**EXCERPTED TEXT**

━━━━━━━━

My previous blog post included me brainstorming three possible topics to use for my final fact check, the Truth-o-meter post.

I decided to use my third option, which was: “Children at risk of psychopathy respond differently to laughter” and I found this claim on an article that was posted on Medical News Today.  


The reference for this claim came from an academic article published by Current Biology, which ranked at 8.851 on the impact factor scale.



So I picked this option because after doing my preliminary research, I immediately noticed that the language used in the Medical News Today title is contradicting to the title used in the original study. If you look at the first two images above, the title from the Medical News Today article states “Psychopathy: Children at risk respond differently to laughter.” While the original study’s title published by Current Biology clearly states: “Reduced Laughter Contagion in Boys at Risk for Psychopathy.”

So what’s up with the serious shift in language use?

━━━━━━━━

**SUPPLIED MATERIAL**
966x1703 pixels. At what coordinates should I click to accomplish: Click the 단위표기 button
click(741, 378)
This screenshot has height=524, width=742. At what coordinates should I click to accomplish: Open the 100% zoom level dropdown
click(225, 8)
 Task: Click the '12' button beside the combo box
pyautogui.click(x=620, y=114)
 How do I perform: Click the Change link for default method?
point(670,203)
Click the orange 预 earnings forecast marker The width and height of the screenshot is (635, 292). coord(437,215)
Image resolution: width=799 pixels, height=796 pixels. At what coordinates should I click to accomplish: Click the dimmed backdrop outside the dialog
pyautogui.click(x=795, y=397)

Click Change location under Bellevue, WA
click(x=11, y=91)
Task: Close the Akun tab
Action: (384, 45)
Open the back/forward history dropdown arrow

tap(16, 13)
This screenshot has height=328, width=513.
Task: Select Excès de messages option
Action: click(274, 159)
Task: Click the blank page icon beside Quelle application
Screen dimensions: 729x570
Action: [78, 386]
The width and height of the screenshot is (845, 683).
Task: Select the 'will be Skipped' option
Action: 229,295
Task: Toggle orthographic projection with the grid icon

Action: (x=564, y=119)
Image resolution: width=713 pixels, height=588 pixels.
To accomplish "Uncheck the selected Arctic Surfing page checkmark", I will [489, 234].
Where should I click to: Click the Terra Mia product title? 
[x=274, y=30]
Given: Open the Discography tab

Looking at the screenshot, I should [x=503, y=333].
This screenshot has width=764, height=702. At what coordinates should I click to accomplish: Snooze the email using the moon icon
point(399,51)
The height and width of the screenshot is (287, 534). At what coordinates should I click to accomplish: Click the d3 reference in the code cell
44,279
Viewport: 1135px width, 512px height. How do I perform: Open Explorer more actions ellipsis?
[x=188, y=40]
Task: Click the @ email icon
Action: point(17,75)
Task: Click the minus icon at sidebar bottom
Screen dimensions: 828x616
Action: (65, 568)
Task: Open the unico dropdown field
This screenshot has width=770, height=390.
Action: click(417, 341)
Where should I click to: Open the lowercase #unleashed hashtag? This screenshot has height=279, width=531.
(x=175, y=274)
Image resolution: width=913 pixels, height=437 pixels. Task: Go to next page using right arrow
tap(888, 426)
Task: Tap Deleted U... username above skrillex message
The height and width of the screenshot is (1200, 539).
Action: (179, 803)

━━━━━━━━

**TASK DETAILS**
Quote the blog post on the psychopathy and laughter claim in full, word for word. The material has nothing to do with what comes next.

**RESPONSE TO THE TASK**
My previous blog post included me brainstorming three possible topics to use for my final fact check, the Truth-o-meter post.

I decided to use my third option, which was: “Children at risk of psychopathy respond differently to laughter” and I found this claim on an article that was posted on Medical News Today.  


The reference for this claim came from an academic article published by Current Biology, which ranked at 8.851 on the impact factor scale.



So I picked this option because after doing my preliminary research, I immediately noticed that the language used in the Medical News Today title is contradicting to the title used in the original study. If you look at the first two images above, the title from the Medical News Today article states “Psychopathy: Children at risk respond differently to laughter.” While the original study’s title published by Current Biology clearly states: “Reduced Laughter Contagion in Boys at Risk for Psychopathy.”

So what’s up with the serious shift in language use?